MEMORIA de Apichatpong Weerasethakul

Le maître thaïlandais Apichatpong Weerasethakul est de retour avec Memoria, son premier film tourné hors d’Asie et co-construit avec les queens Tilda Swinton et Jeanne Balibar. Le cinéaste-chamane a chargé son film de toutes les épices qui font de son cinéma une expérience à part : on en sort dans un état second.  

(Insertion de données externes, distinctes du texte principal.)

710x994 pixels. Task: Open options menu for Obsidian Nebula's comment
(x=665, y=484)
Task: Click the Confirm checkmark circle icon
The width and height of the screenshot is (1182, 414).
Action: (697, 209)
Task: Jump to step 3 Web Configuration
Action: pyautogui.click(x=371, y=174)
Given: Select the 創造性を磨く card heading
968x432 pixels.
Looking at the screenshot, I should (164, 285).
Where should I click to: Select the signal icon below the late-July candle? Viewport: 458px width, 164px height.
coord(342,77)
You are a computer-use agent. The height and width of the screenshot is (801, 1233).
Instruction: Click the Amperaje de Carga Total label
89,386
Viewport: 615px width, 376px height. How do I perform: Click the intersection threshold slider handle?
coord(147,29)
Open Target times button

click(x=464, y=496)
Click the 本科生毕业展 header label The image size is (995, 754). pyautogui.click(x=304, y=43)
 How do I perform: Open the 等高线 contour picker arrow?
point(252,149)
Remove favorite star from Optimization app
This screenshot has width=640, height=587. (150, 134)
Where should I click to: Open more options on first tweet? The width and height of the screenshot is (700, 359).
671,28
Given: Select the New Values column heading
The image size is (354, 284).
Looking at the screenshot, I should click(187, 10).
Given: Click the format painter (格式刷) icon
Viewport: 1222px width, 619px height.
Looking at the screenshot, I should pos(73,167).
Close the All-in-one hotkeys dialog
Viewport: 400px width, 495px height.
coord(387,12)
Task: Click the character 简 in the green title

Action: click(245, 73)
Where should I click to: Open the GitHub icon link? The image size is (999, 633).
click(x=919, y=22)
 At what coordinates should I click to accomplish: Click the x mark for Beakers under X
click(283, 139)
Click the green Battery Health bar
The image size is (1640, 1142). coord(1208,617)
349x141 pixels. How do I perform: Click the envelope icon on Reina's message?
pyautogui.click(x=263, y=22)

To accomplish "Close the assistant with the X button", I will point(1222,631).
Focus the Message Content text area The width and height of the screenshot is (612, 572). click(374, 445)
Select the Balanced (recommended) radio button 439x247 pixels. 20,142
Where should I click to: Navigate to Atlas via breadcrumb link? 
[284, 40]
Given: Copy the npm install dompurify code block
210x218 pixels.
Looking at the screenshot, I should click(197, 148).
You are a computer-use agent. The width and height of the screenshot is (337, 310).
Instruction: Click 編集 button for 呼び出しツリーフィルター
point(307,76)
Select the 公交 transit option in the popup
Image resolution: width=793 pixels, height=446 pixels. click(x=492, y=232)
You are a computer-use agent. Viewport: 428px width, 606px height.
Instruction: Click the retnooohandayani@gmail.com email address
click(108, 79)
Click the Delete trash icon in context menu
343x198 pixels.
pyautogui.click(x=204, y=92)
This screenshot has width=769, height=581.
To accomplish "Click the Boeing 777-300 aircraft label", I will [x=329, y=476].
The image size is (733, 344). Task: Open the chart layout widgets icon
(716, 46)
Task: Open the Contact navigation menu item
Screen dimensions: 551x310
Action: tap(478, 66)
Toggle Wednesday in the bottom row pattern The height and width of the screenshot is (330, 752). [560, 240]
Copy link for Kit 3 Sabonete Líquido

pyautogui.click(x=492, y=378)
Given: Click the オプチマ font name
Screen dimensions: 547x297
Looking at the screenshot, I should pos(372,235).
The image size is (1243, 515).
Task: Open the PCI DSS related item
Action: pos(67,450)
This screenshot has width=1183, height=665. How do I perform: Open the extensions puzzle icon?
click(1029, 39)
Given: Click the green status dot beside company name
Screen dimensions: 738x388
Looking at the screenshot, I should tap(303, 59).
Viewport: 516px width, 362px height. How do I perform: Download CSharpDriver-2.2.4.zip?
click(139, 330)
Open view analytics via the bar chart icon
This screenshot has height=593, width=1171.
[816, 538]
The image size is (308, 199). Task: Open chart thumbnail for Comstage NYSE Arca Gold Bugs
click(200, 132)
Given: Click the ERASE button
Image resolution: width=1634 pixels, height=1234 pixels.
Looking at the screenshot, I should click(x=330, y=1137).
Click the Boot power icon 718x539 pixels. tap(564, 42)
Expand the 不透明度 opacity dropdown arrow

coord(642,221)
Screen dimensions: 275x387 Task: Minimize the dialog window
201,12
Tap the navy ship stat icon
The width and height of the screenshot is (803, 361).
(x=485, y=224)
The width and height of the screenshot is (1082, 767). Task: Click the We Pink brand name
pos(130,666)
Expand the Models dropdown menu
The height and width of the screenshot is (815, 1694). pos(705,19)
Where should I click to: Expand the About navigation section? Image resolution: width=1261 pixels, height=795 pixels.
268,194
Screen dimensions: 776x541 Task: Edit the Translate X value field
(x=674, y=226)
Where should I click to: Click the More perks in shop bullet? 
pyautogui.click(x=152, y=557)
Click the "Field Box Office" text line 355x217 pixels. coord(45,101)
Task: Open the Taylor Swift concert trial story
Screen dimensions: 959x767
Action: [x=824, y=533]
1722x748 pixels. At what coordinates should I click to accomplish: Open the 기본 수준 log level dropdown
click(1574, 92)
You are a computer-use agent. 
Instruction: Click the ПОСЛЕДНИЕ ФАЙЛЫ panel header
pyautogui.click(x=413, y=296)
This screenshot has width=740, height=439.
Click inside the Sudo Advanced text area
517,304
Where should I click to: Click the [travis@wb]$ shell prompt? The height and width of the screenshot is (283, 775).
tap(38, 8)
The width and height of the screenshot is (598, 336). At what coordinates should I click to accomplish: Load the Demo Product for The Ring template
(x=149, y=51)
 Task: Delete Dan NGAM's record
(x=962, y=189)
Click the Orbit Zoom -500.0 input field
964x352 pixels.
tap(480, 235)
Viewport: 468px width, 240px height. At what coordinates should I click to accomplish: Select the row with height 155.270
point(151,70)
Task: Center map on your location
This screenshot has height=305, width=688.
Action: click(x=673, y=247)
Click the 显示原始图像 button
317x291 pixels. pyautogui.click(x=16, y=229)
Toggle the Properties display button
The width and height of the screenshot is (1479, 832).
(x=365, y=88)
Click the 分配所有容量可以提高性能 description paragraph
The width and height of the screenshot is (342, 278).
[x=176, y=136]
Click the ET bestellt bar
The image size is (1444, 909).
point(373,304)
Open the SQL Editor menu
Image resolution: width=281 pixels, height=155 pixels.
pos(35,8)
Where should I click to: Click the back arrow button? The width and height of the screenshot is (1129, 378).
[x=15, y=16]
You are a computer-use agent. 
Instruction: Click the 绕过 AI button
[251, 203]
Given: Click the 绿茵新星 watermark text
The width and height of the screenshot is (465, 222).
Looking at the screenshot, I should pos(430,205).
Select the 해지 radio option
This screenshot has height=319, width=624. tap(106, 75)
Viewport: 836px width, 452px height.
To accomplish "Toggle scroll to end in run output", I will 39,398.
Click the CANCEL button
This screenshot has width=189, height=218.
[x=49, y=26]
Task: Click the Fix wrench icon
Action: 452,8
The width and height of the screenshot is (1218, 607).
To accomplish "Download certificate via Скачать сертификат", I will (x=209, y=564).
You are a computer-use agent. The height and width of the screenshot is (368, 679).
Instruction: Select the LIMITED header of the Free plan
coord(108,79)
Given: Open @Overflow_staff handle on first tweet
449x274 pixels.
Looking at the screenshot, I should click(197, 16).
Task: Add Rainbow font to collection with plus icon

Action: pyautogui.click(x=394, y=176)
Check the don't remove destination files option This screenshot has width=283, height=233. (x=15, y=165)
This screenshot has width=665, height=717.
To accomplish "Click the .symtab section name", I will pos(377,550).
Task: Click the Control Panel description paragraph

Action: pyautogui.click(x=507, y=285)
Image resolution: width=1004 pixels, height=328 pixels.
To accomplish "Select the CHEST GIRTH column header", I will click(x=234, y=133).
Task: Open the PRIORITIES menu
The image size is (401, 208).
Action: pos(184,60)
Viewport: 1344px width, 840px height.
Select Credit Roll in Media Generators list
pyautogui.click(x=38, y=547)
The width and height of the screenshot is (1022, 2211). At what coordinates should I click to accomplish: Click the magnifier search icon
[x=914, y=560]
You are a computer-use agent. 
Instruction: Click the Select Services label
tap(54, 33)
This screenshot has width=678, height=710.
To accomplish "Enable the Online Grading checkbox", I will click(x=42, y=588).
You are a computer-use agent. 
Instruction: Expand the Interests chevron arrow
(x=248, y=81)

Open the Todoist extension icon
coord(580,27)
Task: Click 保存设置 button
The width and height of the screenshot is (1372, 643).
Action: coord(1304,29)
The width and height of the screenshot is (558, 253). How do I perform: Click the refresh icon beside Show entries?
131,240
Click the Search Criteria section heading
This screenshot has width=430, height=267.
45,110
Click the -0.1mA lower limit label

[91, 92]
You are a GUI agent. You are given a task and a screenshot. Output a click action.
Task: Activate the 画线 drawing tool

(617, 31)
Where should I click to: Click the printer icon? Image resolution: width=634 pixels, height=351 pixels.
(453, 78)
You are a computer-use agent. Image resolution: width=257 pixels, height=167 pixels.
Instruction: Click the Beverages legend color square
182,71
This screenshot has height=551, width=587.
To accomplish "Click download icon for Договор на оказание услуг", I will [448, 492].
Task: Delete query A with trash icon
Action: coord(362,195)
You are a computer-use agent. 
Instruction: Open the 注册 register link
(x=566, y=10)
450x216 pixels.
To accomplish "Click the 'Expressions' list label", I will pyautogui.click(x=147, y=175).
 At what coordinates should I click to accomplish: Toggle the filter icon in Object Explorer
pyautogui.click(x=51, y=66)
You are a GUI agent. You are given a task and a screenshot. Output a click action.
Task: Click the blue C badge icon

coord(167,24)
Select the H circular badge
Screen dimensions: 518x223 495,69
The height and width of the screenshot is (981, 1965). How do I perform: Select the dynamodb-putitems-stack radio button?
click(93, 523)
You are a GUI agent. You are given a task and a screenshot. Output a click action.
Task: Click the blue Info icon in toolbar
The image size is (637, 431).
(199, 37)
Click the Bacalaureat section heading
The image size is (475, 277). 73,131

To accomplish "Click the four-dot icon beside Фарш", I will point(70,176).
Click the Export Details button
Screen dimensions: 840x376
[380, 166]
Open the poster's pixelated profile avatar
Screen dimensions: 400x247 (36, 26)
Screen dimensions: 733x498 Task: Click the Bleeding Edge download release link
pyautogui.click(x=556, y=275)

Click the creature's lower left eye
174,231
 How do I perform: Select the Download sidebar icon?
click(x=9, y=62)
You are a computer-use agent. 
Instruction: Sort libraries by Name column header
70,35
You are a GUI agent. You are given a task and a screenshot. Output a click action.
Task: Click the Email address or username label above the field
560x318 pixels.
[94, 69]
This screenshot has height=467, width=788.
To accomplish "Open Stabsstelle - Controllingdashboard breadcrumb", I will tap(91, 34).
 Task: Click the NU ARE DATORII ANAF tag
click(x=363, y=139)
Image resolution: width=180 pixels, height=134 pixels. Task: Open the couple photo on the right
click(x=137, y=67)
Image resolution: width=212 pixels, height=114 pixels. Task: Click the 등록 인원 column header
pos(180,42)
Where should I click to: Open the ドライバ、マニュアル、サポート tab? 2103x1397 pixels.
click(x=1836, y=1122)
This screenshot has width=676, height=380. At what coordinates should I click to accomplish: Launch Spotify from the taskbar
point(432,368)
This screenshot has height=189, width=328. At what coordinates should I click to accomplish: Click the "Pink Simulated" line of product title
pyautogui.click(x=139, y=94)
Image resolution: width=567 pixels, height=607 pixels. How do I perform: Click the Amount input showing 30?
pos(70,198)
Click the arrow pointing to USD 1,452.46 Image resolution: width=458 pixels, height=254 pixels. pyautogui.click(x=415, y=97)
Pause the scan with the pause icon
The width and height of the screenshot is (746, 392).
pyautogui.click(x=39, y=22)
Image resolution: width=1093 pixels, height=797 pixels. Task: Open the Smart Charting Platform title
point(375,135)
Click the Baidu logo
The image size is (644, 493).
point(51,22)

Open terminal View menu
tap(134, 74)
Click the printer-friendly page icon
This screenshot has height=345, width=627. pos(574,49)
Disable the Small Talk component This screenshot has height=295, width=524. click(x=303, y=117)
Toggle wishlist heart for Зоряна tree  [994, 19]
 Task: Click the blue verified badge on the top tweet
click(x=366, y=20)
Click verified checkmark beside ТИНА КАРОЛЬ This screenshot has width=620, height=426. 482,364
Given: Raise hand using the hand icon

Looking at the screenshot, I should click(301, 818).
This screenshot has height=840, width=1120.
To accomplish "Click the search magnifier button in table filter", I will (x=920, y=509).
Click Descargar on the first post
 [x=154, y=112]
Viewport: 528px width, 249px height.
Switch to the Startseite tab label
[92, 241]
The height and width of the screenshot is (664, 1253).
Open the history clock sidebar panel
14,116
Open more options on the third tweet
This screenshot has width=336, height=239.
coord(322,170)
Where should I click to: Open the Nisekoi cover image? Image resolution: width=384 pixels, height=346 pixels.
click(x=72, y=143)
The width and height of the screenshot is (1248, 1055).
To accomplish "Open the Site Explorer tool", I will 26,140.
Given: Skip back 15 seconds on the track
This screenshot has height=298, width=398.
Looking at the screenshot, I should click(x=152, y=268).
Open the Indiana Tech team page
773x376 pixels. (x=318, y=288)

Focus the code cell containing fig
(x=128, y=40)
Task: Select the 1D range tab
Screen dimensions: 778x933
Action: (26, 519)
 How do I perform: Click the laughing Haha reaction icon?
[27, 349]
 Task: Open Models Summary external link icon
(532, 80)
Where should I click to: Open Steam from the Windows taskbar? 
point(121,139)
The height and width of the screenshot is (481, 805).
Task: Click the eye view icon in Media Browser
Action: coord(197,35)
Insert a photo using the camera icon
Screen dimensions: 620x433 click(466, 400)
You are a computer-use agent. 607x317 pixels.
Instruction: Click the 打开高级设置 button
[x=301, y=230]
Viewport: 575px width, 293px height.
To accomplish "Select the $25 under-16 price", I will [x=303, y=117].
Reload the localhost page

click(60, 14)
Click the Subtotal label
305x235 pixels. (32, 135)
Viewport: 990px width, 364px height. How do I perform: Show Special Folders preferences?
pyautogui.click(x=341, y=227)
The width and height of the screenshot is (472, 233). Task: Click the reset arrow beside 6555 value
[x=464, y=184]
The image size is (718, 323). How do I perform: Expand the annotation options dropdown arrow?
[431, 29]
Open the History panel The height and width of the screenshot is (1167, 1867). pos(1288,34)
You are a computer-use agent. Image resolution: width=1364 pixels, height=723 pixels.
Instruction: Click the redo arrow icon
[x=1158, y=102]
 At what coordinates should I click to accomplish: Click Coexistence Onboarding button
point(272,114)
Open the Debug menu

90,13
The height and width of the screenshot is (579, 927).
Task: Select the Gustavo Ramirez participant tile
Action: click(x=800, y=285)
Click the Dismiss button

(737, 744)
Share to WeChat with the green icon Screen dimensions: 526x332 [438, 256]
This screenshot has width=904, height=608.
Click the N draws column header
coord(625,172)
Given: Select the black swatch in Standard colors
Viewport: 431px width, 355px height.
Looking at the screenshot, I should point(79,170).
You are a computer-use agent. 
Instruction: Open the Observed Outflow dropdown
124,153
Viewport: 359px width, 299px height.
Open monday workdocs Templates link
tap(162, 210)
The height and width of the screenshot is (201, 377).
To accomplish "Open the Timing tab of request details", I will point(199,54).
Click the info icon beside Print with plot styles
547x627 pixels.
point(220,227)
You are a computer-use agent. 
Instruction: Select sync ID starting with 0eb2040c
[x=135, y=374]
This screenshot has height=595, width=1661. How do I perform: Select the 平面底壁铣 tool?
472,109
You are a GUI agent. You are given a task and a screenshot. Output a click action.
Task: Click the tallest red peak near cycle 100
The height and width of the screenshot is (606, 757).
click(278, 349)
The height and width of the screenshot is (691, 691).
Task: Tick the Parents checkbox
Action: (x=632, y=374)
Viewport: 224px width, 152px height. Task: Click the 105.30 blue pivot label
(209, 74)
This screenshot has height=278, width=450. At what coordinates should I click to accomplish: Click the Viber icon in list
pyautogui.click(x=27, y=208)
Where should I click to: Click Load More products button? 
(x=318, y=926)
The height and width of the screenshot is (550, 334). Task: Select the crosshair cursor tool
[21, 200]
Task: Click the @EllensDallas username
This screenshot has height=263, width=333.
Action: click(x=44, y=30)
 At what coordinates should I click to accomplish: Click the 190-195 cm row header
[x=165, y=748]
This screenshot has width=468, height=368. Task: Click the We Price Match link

Mais où diable va-t-il les ranger ? Après avoir reçu le prix Un certain regard pour Blissfully Yours en 2002, le prix du Jury pour Tropical Malady en 2004 et la Palme d’or en 2010 pour Oncle Boonmee, celui qui se souvient de ses vies antérieures, le cinéaste et plasticien Apichatpong Weerasethakul est une nouvelle fois reparti du Festival de Cannes avec un prix du Jury (ex æquo) pour son nouveau périple métaphysique Memoria. Première surprise, celui que ses compatriotes et admirateurs surnomment « Joe » quitte sa Thaïlande natale pour filmer en Colombie une Tilda Swinton déboussolée, qui nous servira néanmoins de guide pour les deux prochaines heures. À y réfléchir, ce changement de décor importe peu. Malgré des préliminaires très urbains, déambulation dans les rues, hôpitaux et studios d’enregistrement de Bogota, la drôle de langueur, la beauté hypnotique de ses plans, les forêts luxuriantes, les poèmes, les forces invisibles de la nature et les discussions à la frontière du futile et du philosophique restent les mêmes que dans les films précédents. Même la mousson continue de tomber.

La bonne fréquence

Les expériences chamaniques confessées par le réalisateur n’ont pas nourri le film pour rien, on approche Memoria comme on teste l’ayahuasca, sur la pointe des pieds avant de se laisser emporter. En pleine montée, la projection se révèle être d’une formidable intensité. On se délecte de voir une Tilda Swinton un peu alien enquêter en silence dans les montagnes andines. D’où peut bien provenir cette étrange détonation, ce grand « BANG » qui revient dans sa tête et l’empêche de dormir ? Des bâtons de dynamite du chantier de Pijao, où l’on perce à même la roche le tout récent Linea, plus long tunnel d’Amérique latine qui sert de décor à quelques scènes du film ? D’une hallucination ou de traumatismes enfouis ? Peut-être est-ce plus profond encore, peut-être est-ce le Big Bang lui-même ? Une amulette bouddhiste attachée à son rétroviseur, « Joe » le taxi nous embarque à la découverte de l’Éveil spirituel suprême. À l’image des squelettes articulés par l’archéologue incarnée par Jeanne Balibar, le spectateur commence par subir une sorte de trépanation (trou percé dans la boîte crânienne pour accéder au cerveau et soulager les tensions), acte aussi mystique que scientifique pour le cinéaste fils de médecins, habitué à donner dans la recherche.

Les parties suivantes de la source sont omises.